◆ **What to work on**:
How many lines in the data that follows contain the word "beside"? Only that number is needed.

══════════

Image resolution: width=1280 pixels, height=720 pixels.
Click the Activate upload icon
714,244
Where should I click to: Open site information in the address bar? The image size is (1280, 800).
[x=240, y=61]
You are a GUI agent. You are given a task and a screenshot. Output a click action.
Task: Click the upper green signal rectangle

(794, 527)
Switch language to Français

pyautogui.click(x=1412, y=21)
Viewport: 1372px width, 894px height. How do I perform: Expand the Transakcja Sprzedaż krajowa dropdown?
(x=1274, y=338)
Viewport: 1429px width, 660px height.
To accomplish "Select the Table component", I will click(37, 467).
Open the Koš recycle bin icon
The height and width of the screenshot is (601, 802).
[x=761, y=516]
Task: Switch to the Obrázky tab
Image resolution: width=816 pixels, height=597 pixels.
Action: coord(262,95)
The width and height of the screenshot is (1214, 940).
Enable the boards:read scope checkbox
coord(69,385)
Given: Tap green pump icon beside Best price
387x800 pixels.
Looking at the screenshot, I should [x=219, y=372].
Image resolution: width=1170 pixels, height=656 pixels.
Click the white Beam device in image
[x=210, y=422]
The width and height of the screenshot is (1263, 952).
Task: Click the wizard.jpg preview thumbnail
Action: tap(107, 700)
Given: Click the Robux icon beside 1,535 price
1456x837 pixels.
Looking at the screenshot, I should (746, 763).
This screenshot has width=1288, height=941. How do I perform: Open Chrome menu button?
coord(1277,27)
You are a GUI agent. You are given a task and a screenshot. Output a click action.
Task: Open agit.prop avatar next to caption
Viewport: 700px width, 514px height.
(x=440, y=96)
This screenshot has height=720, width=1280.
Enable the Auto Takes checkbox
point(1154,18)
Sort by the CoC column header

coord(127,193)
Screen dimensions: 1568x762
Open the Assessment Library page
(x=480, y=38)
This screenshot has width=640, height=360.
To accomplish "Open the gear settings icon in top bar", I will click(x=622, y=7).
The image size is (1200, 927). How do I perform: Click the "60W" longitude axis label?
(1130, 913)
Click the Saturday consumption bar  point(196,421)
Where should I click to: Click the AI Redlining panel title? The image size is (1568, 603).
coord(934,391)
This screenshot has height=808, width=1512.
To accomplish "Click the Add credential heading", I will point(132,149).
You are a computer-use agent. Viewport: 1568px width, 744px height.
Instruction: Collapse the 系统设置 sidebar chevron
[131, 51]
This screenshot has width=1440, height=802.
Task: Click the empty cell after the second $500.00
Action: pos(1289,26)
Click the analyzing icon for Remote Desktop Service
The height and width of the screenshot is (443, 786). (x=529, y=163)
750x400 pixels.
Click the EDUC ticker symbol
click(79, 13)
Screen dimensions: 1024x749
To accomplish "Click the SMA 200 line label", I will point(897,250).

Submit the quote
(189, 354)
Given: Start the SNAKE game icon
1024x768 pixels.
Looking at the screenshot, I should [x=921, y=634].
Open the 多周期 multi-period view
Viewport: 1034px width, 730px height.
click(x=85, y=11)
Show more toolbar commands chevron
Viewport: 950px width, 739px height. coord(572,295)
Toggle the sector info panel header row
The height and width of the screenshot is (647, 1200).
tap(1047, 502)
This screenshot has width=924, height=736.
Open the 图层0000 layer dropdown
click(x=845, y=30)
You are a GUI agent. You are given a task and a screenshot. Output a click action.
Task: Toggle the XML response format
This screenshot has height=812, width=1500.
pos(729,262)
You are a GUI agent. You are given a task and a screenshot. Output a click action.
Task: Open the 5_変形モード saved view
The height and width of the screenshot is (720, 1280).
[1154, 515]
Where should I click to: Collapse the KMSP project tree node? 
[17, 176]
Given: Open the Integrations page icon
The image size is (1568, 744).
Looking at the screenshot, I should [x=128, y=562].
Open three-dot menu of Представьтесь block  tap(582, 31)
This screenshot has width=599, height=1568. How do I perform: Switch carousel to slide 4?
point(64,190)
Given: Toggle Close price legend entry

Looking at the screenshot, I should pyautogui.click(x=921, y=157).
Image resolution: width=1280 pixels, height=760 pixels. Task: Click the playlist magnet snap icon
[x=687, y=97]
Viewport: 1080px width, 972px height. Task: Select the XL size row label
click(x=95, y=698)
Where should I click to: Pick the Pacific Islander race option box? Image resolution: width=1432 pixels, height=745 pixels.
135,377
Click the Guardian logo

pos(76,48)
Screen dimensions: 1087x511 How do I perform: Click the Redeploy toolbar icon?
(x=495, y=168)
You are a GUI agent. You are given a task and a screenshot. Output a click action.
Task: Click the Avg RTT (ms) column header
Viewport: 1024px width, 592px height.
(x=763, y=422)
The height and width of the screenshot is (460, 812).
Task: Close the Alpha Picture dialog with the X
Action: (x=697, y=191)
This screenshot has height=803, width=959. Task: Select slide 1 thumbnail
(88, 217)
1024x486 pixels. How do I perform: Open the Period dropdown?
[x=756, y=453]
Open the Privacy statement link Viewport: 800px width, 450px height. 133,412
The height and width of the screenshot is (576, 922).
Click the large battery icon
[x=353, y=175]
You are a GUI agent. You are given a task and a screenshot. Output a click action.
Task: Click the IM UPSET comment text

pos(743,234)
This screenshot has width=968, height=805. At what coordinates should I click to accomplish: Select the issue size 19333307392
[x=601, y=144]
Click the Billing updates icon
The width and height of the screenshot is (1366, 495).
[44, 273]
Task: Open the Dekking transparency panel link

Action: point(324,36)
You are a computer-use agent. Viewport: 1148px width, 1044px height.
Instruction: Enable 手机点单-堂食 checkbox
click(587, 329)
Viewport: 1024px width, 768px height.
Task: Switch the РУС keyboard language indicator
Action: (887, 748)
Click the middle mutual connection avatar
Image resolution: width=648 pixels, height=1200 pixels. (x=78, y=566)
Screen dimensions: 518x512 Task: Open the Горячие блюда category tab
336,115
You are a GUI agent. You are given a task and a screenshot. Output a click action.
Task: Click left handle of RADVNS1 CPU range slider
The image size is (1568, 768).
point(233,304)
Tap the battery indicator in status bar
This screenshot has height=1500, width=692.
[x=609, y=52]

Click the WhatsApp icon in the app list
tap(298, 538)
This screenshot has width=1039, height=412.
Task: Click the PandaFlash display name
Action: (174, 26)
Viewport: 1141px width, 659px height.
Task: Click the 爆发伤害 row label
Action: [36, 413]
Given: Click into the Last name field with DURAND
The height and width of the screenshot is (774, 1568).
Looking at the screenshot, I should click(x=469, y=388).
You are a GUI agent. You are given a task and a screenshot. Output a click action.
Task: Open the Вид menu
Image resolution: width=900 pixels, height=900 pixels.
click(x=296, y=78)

══════════

◆ **Solution to the problem**:
2